REQUIRED ACTION: Take the lines below beginning at the line that has "LG (768, 838)" and stopping after the line that has "הצטרפו עכשיו (330, 1462)", and print them exactly as they are, with no other lines.

TASK MATERIAL:
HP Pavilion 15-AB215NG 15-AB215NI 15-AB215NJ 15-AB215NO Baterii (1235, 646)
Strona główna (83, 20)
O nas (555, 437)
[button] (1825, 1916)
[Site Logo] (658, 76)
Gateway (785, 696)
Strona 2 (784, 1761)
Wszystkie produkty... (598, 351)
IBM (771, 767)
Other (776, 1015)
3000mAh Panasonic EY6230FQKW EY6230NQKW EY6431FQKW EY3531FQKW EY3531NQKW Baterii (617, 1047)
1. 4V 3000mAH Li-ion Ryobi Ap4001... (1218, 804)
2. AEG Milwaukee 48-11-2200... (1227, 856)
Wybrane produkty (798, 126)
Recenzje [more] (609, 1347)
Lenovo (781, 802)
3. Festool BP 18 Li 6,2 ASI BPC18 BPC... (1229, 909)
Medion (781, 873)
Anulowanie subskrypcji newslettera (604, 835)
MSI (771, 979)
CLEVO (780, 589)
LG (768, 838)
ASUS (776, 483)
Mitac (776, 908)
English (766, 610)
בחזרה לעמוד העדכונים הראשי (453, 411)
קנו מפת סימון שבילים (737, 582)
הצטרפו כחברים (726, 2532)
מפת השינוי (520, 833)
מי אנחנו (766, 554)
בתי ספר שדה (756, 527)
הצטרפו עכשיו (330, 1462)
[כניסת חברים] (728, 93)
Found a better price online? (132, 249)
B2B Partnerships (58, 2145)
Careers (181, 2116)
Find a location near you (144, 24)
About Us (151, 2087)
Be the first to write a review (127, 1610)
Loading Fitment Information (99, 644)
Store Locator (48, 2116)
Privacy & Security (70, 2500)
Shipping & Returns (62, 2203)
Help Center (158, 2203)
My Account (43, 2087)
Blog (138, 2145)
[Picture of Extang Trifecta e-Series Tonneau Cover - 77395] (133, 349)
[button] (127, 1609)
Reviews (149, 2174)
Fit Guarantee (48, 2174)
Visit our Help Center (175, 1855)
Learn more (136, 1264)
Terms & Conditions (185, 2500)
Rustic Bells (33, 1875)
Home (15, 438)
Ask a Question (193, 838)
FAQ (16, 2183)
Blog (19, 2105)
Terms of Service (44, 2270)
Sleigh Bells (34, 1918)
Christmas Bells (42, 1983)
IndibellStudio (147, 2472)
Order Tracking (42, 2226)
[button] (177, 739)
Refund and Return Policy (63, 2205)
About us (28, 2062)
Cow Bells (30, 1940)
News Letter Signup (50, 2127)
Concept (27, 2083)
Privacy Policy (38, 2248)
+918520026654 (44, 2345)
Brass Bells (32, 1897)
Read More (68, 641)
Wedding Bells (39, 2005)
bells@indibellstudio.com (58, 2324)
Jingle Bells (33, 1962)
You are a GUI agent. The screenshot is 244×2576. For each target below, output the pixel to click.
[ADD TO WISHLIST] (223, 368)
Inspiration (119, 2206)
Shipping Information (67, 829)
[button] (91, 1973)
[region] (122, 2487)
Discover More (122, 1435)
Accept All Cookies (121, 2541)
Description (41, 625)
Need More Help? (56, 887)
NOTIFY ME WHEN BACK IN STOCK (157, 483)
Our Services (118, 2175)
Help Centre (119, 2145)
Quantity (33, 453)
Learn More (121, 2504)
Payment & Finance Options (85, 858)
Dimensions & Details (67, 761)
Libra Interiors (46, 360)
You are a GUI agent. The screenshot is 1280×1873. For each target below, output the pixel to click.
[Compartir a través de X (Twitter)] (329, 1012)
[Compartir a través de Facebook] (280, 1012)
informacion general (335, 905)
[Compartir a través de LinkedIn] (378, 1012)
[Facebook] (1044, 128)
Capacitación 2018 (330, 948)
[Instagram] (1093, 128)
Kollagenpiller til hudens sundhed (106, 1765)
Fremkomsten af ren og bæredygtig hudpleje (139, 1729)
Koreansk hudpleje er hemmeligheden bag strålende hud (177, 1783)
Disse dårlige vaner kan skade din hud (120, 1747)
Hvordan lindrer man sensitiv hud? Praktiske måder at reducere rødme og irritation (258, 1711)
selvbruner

WRITTEN RESPONSE:
LG (768, 838)
ASUS (776, 483)
Mitac (776, 908)
English (766, 610)
בחזרה לעמוד העדכונים הראשי (453, 411)
קנו מפת סימון שבילים (737, 582)
הצטרפו כחברים (726, 2532)
מפת השינוי (520, 833)
מי אנחנו (766, 554)
בתי ספר שדה (756, 527)
הצטרפו עכשיו (330, 1462)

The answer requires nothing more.